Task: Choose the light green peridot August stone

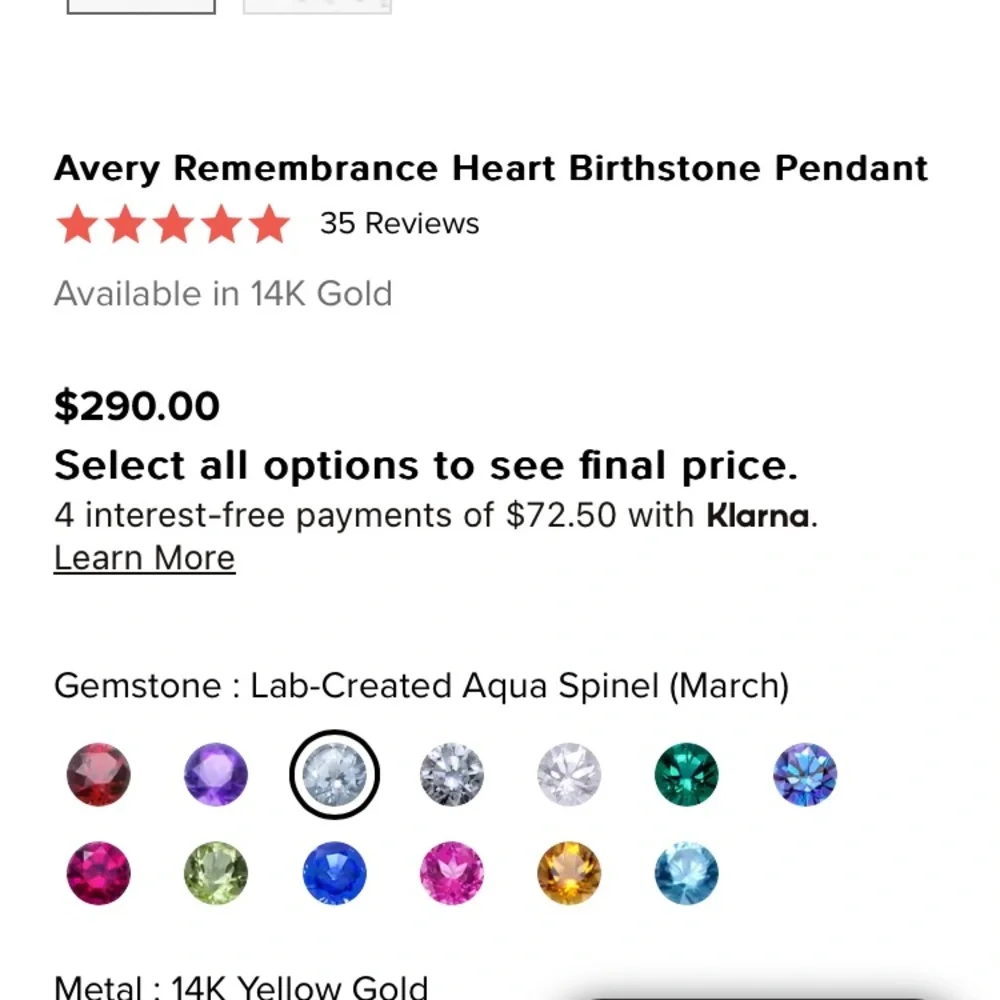Action: click(x=214, y=873)
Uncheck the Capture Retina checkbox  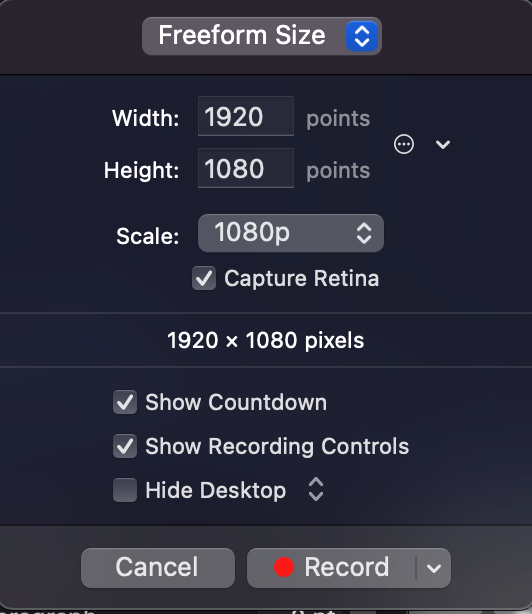[204, 278]
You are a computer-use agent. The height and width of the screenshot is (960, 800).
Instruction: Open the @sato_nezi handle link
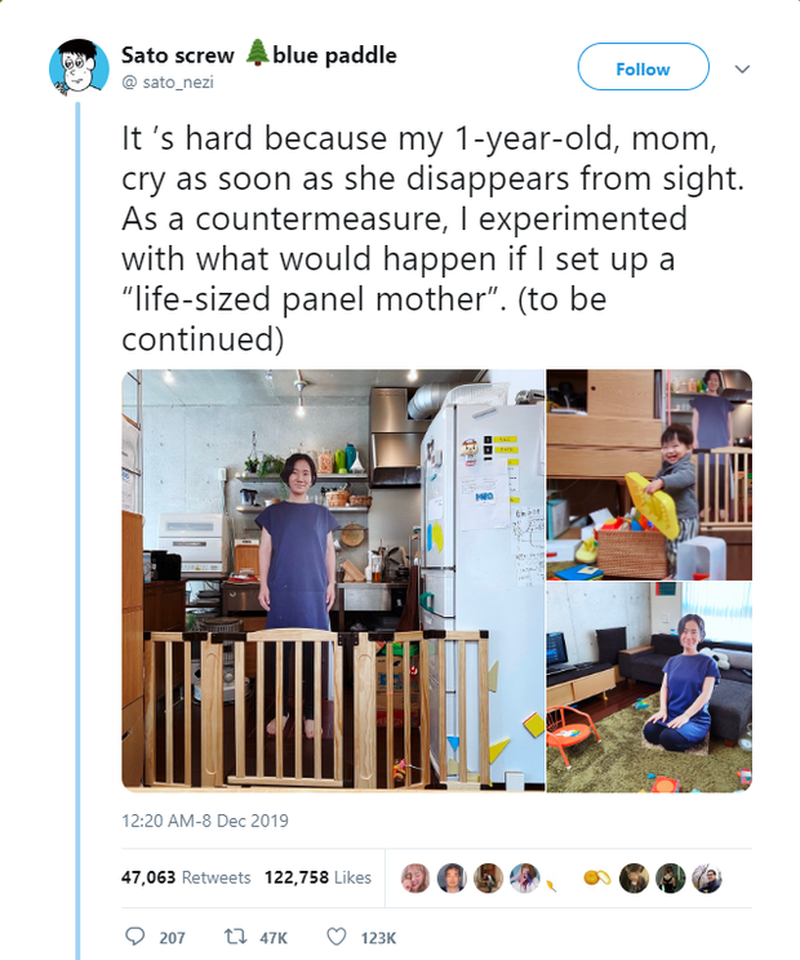[167, 82]
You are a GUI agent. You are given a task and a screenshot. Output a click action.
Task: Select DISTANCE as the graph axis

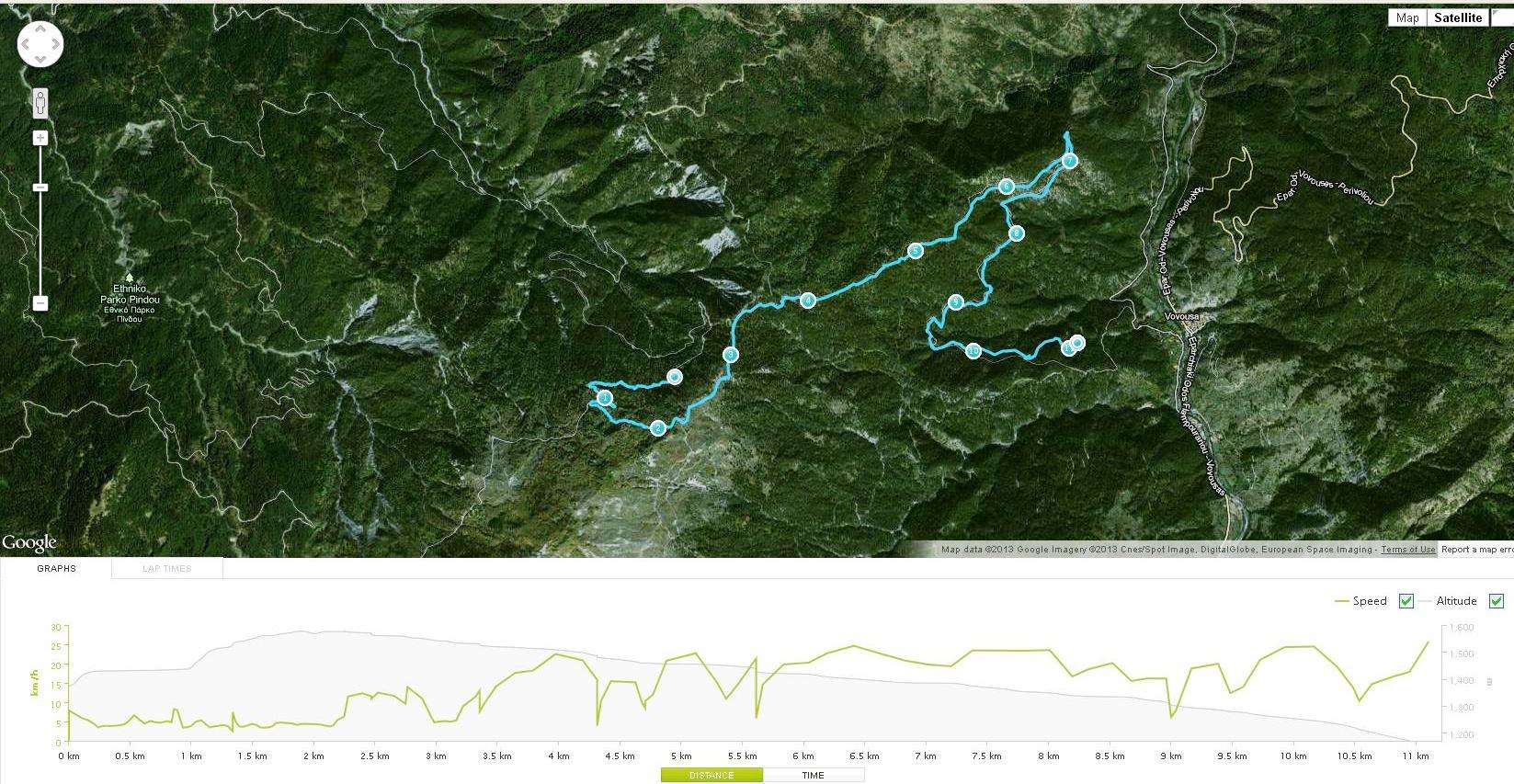(711, 775)
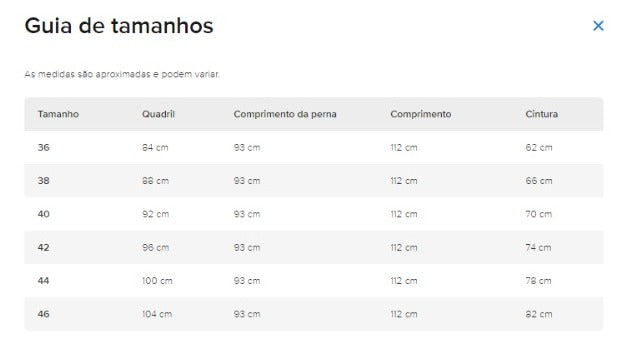Click the approximate measurements note text
The height and width of the screenshot is (360, 625).
coord(122,74)
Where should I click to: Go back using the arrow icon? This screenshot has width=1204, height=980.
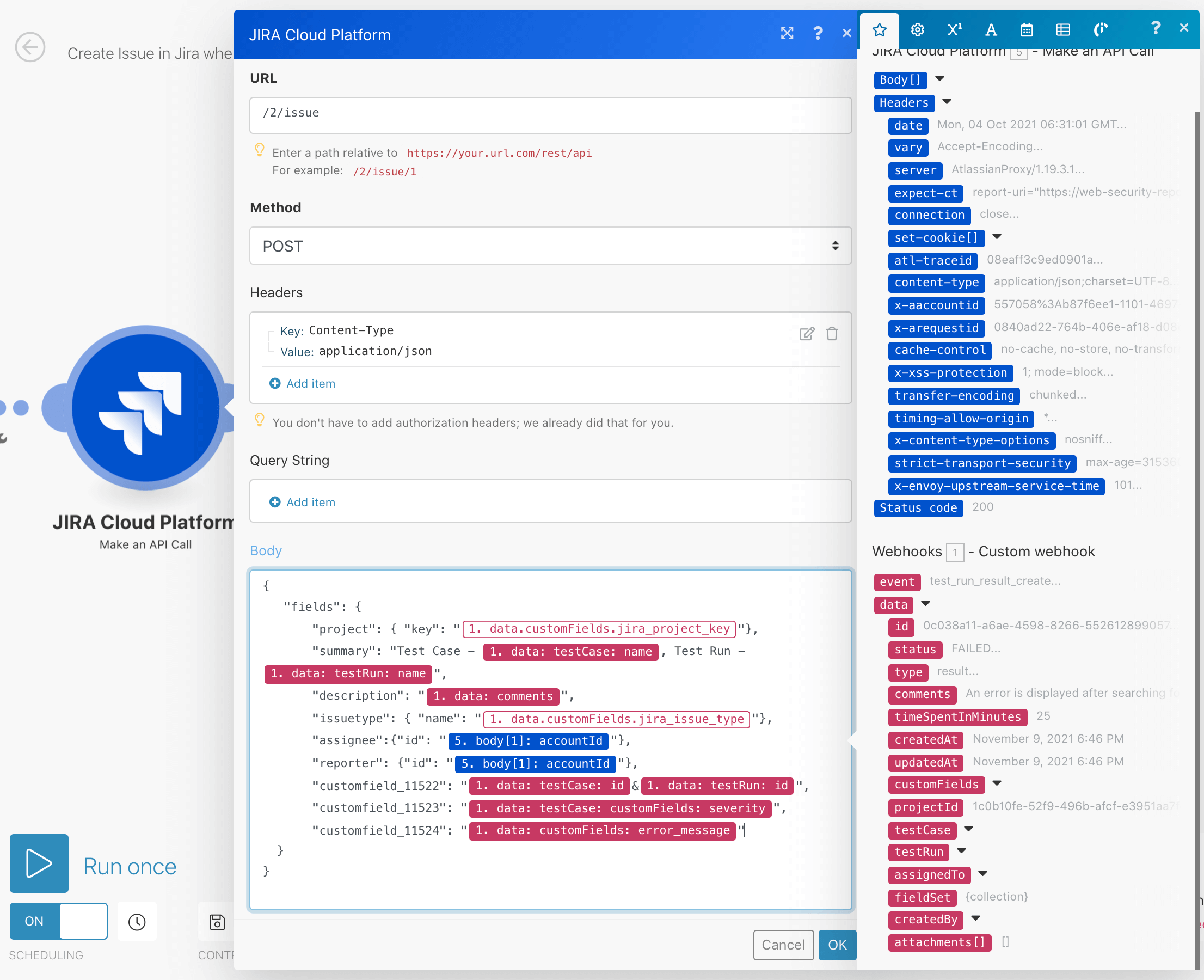click(x=30, y=47)
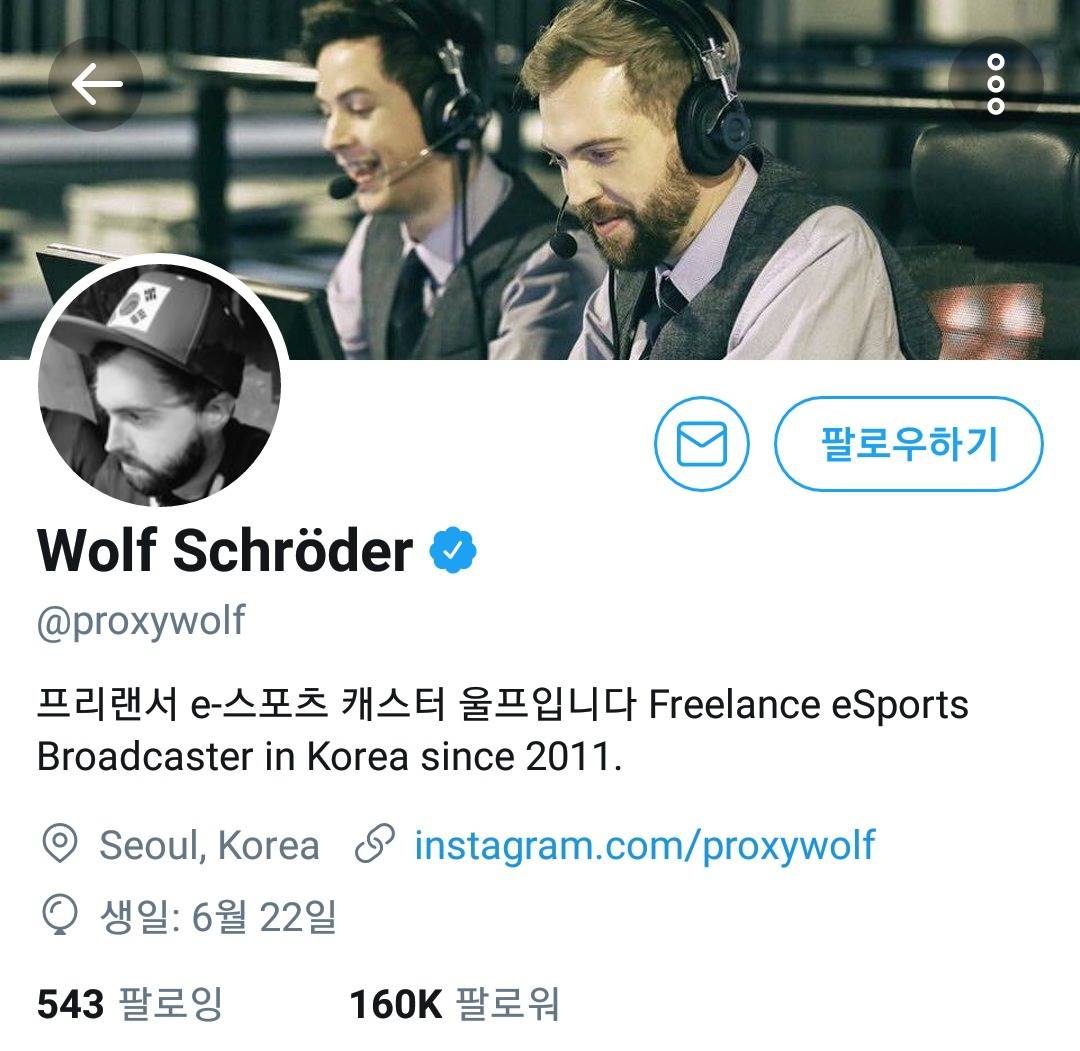This screenshot has width=1080, height=1051.
Task: Open the circular profile avatar photo
Action: click(159, 383)
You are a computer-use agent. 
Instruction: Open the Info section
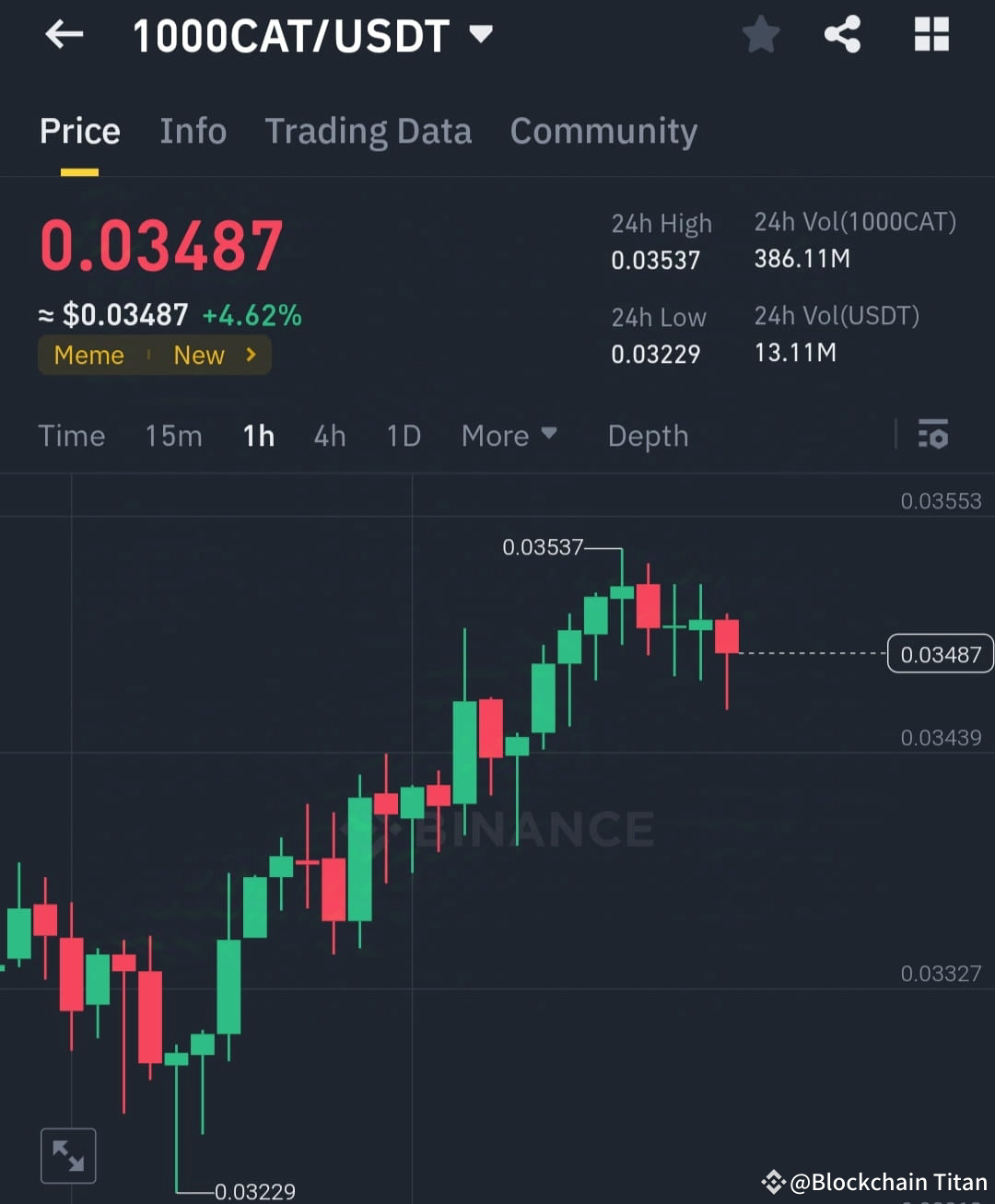click(x=193, y=131)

※ ※ ※

**Task statement:** Reproduce the data verbatim, starting with the line that contains "Where should I" and continuing through the end of the data. Omit the pictures.

**Result:**
Where should I click to: Go back using the arrow icon? This screenshot has width=1204, height=980.
click(x=30, y=47)
This screenshot has width=1080, height=1051.
Task: Open the circular profile avatar photo
Action: click(159, 383)
You are a computer-use agent. 
Instruction: Open the Info section
click(x=193, y=131)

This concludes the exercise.